=== Information ===
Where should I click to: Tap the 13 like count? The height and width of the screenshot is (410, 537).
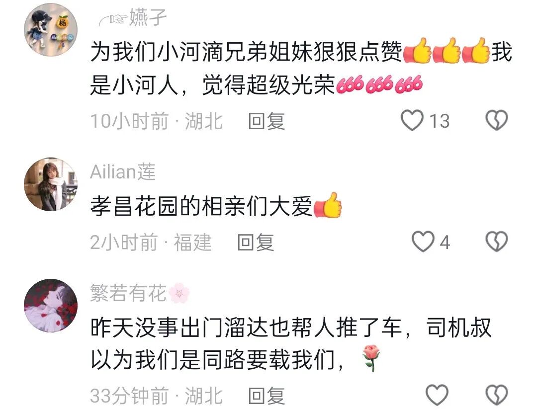(440, 121)
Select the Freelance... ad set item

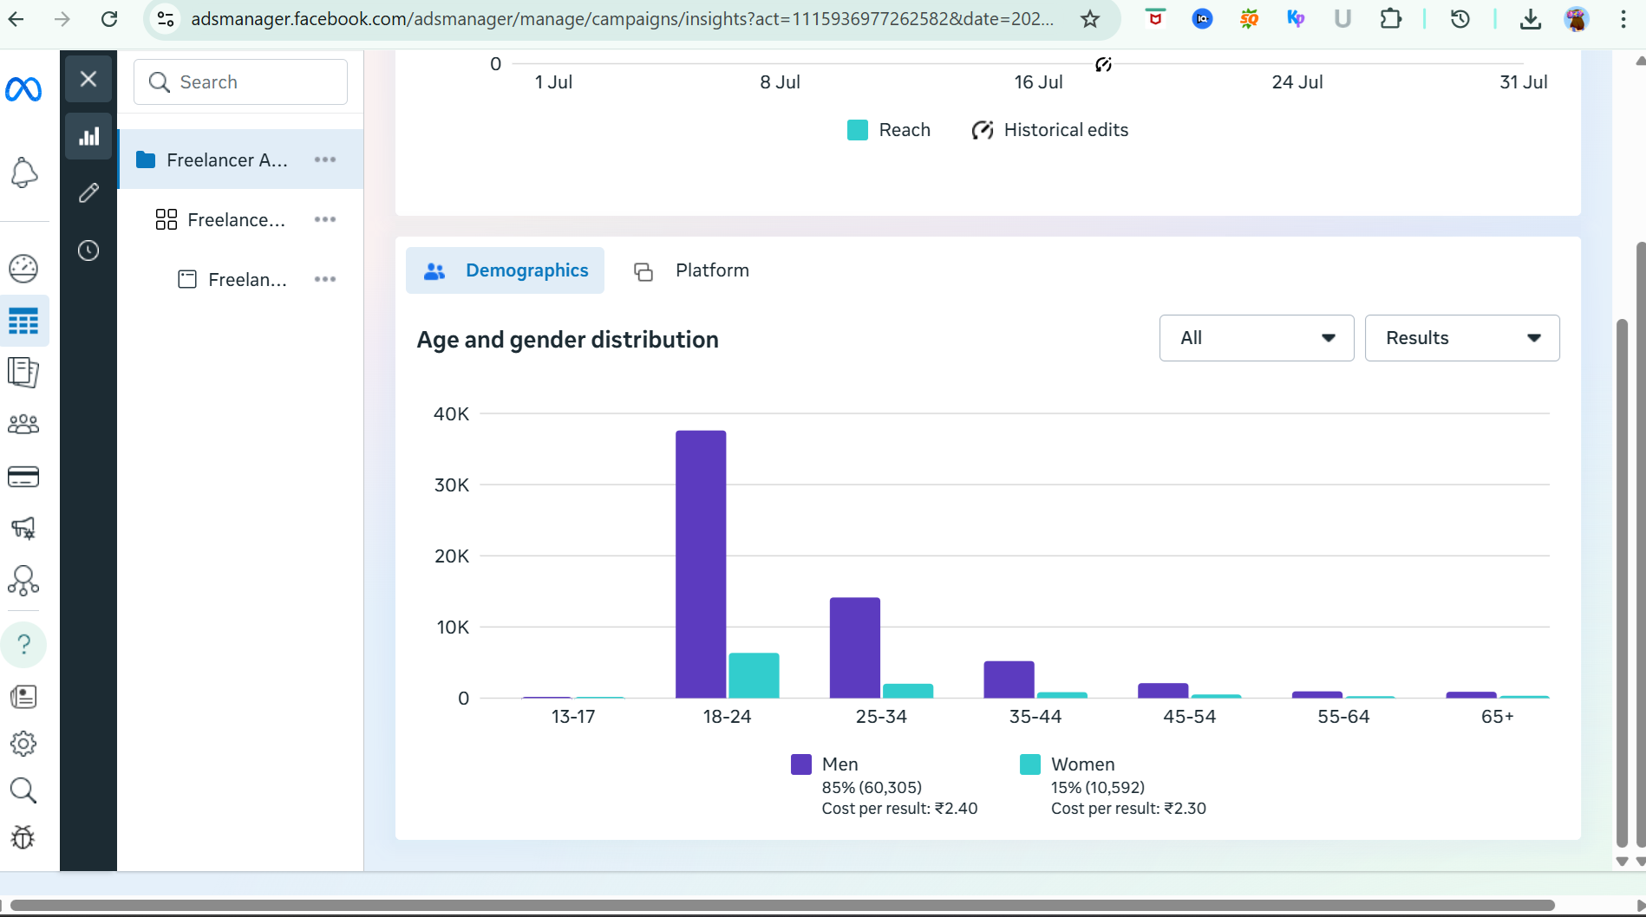tap(236, 220)
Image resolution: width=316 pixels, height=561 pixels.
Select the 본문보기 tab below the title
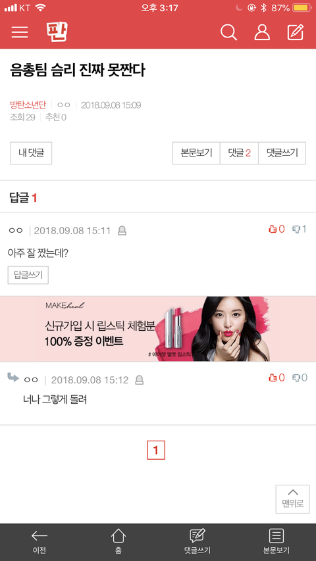click(196, 153)
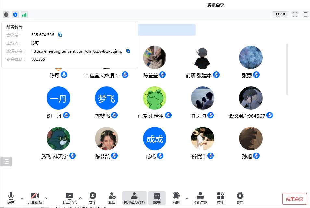
Task: Start recording the meeting (录制)
Action: (176, 198)
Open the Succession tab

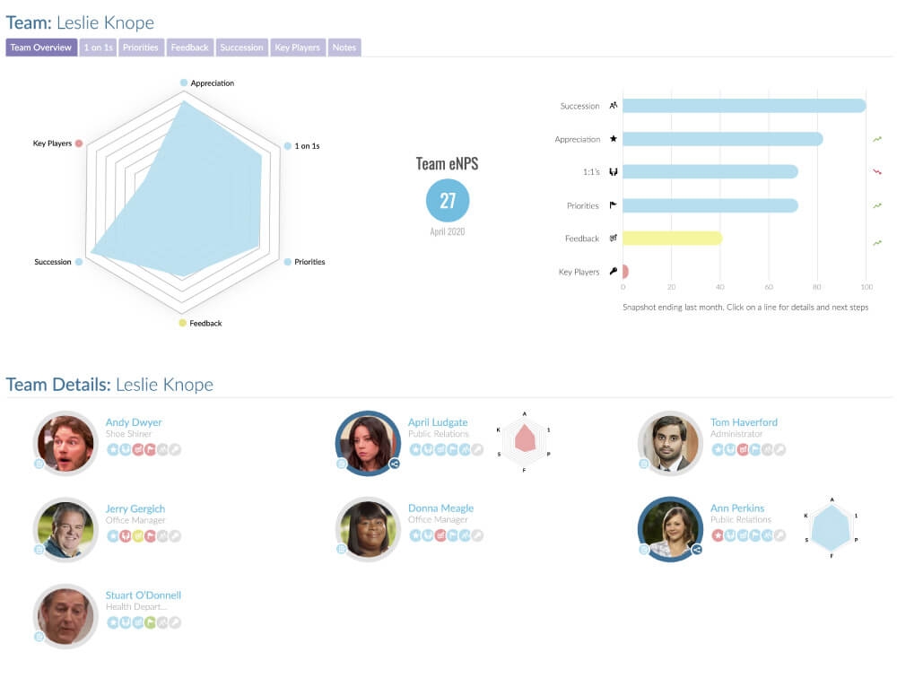241,48
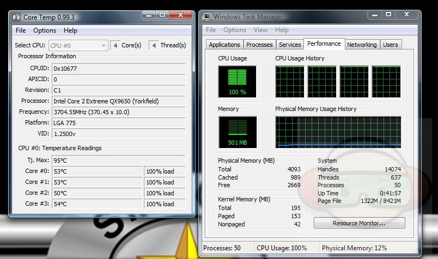The image size is (438, 259).
Task: Switch to the Processes tab
Action: (259, 45)
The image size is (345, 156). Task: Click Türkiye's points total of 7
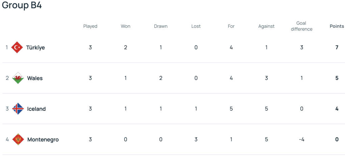tap(337, 47)
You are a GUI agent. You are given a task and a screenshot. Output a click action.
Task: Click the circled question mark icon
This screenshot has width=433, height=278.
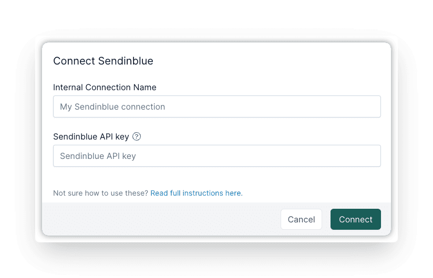tap(137, 136)
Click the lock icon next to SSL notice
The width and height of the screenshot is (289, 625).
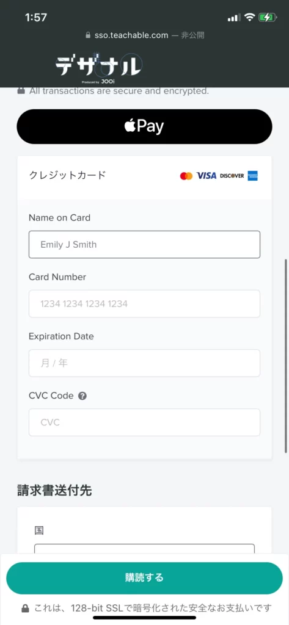click(25, 609)
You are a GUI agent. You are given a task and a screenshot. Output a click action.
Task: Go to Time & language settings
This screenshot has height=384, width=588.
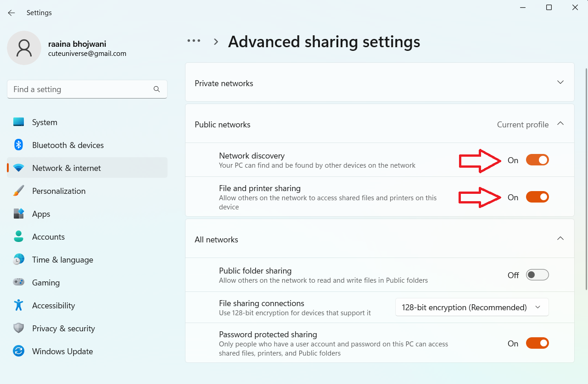click(x=62, y=259)
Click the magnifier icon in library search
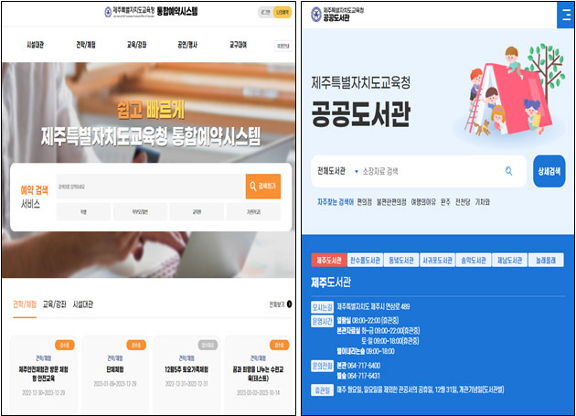 pos(508,171)
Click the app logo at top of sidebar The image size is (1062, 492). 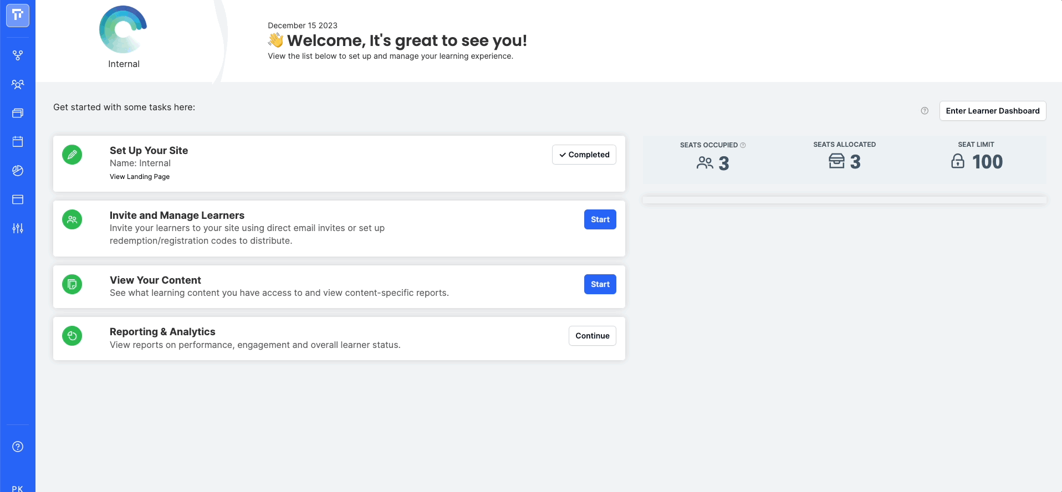click(18, 16)
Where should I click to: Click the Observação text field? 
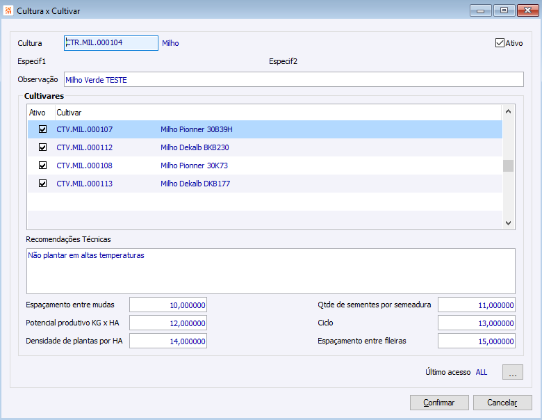[294, 79]
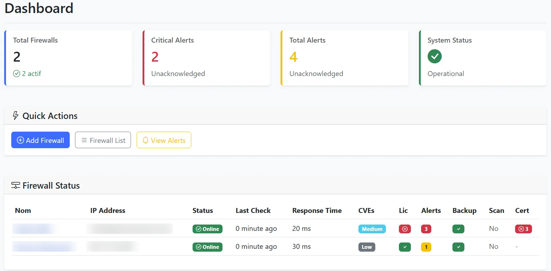This screenshot has height=271, width=551.
Task: Select the bell icon in View Alerts
Action: click(145, 140)
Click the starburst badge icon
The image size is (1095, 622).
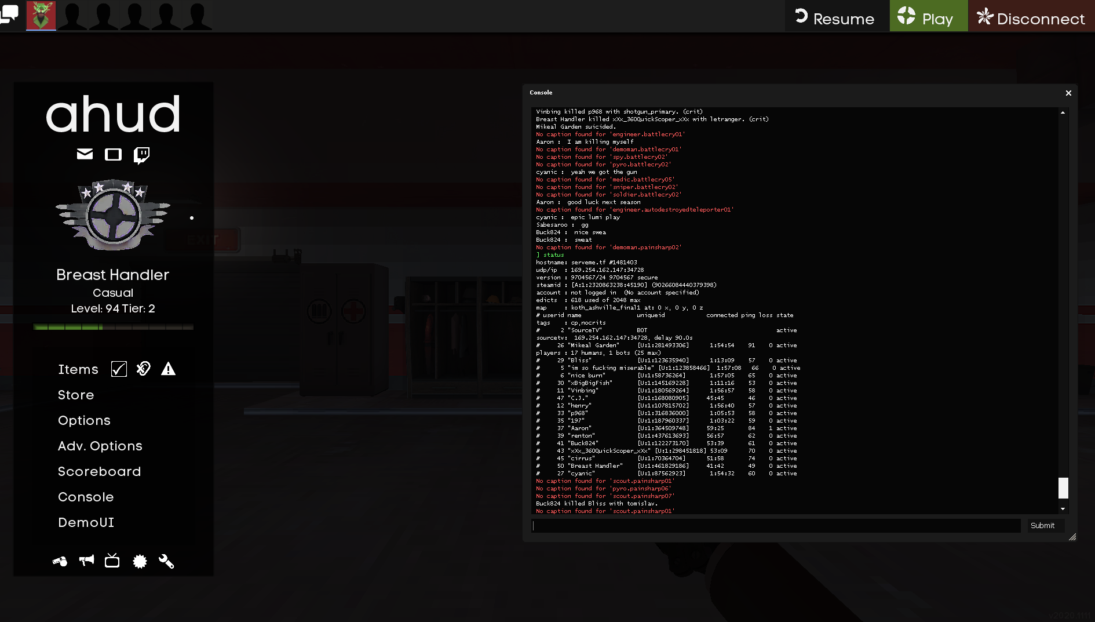tap(140, 561)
===
*Required work*. Only those lines from the one containing "Click the starburst badge icon" to the end of the material above, retyped exactly and without pictures, belong in your reply.

*Answer to the exercise*.
Click the starburst badge icon
The image size is (1095, 622).
tap(140, 561)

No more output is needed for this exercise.